L'analisi tra etimologia e attualità
Abbiamo compiuto da poco il cammino quaresimale, un cammino in preparazione alla venuta della Pasqua, ciò comporta la conversione del cuore per renderci partecipi della gioia che il Signore ci trasmette nella Pasqua.
Ma cosa significa conversione?
Da un punto di vita etimologico grammaticale: Conversione con-ver-sió-ne
SIGNIFICATO Rivolgimento, mutamento di direzione; mutamento interiore; cambio, trasformazione
ETIMOLOGIA dal latino conversio, derivato di convèrtere ‘rivolgere, dirigere, cambiare, distogliere’, composto di con- e vèrtere ‘volgere’.
La conversione nasce in una dimensione spaziale: è il rivolgimento, il mutamento di direzione di un corpo. Ad esempio, anticamente si chiamavano conversioni le rivoluzioni dei pianeti intorno al sole.
Chi compie la conversione non perde forza, non perde pezzi. La conversione è un mutare di direzione (vertere) raccolto e intero (con-); niente si crea, niente si distrugge, tutto si trasforma. L’adesione nuova a dottrine o abitudini è perciò una ricca specie del genere della conversione.
La conversione è un cambiamento religioso morale, come unica strada per il regno di Dio, e come ribaltamento radicale della situazione di morte.
Pensando a delle conversioni famose la nostra mente va a San Paolo, secondo la tradizione convertito sulla via di Damasco mentre era a cavallo. Piuttosto che all’Innominato dei Promessi Sposi, convertitosi dopo aver ascoltato le suppliche di Lucia ed aver passato una notte insonne.
Noi che già siamo cristiani non siamo chiamati a cambiare religione, ma possiamo comunque dirigere il nostro sguardo analizzando il nostro rapporto con il Signore e di conseguenza con il Prossimo, per trovare quella dimensione di fiducia e di consapevolezza nel saperci amati da Dio.
Tutti abbiamo bisogno di convertirci, chi resta com'è, non diventa persona adulta e matura, perché nessuno nasce compiuto. Per questo ogni uomo avverte l'urgenza di cambiare, soprattutto dopo che ha fatto l'esperienza dell'errore e del peccato. Per questo motivo la pratica del sacramento della penitenza/riconcilia-zione è un valido aiuto per aiutarci a sentirci perdonati e di conseguenza poter affrontare un nuovo percorso di vita.
Ci sono tre ambiti di conversione che richiedono specifici atteggiamenti:
Il primo ambito è quello relativo alla crescita quotidiana della persona. Solamente chi accoglie ogni giorno gli stimoli di rinnovamento che gli vengono fatti è in grado di vivere pienamente.

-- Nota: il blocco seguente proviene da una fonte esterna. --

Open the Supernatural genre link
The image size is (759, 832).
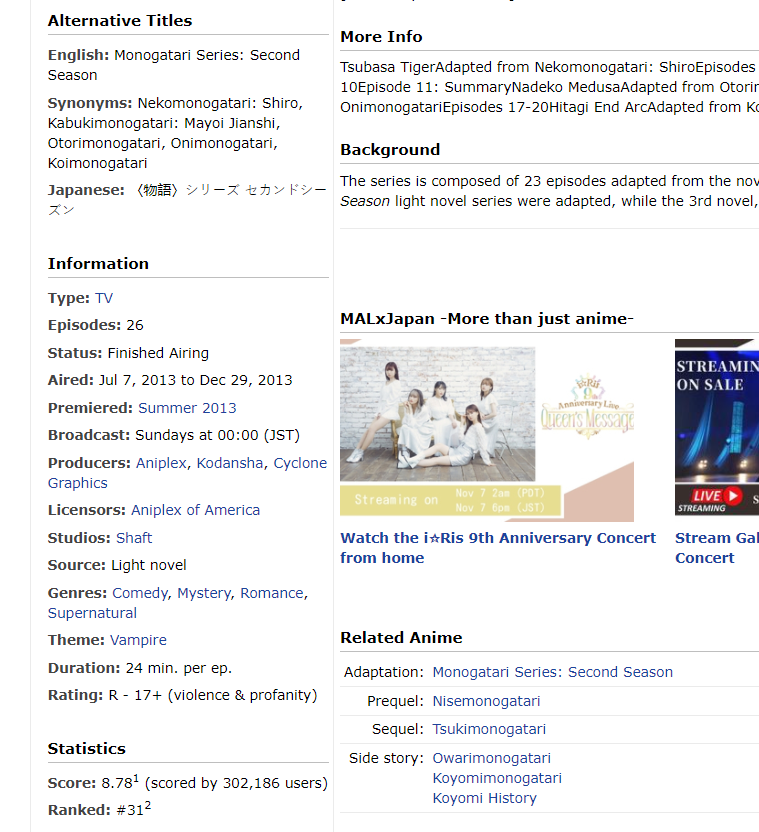(x=92, y=613)
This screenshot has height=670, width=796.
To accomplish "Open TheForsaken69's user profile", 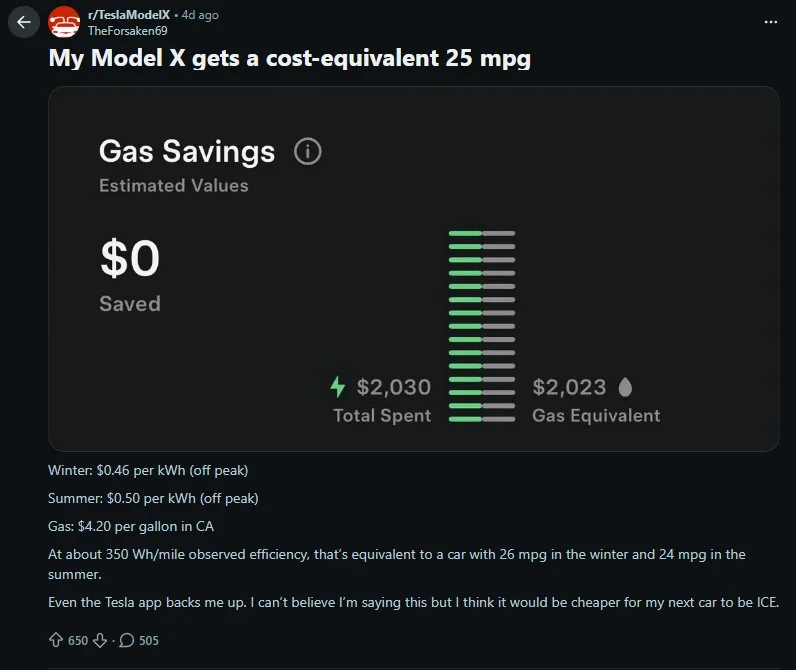I will [x=128, y=30].
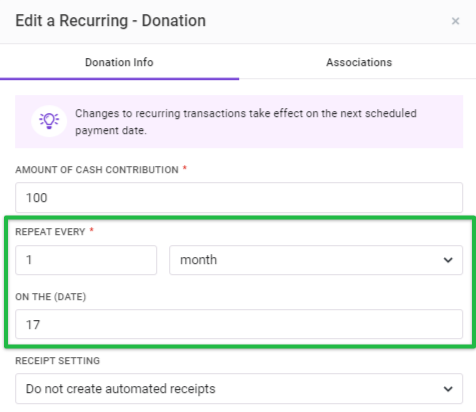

Il secondo ambito riguarda gli errori che si sono compiuti inconsapevolmente e che esigono aggiustamenti e modifiche. Quando avvertiamo l'errore fatto è necessario ricuperare il tempo trascurato, offrire il dono trattenuto, ravvivare i rapporti isteriliti. Questo cambiamento richiede il superamento delle abitudini, il rinnegamento dei principi che abbiamo seguito sbagliando. È una conversione più lenta della precedente ma più profonda.
Il terzo ambito, infine, è quello del peccato. È la conversione più difficile perché esige il cambiamento della volontà.
È frequente incontrare persone che avvertono ed esprimono il desiderio di conversione. Più difficile è che sappiano perseverare nel cammino intrapreso soprattutto dopo che il male compiuto per lungo tempo ha deformato le abitudini, isterilito i desideri, fiaccato la volontà.
La verifica della conversione sta nella gioia profonda che suscita.
I processi di conversione permettono il recupero del tempo perduto, dei doni disprezzati e del carico di felicità che essi portavano.
Per questo la gioia con cui la conversione inonda lo spirito dell'uomo è molto maggiore di quella che le illusioni del male avevano fatto intravvedere.
La grazia di Dio ci dice che tutti noi siamo chiamati a riconoscere il grande amore ricevuto e che ogni giorno può essere utile per cambiare il nostro cuore a partire dalle piccole situazioni non solo a Pasqua.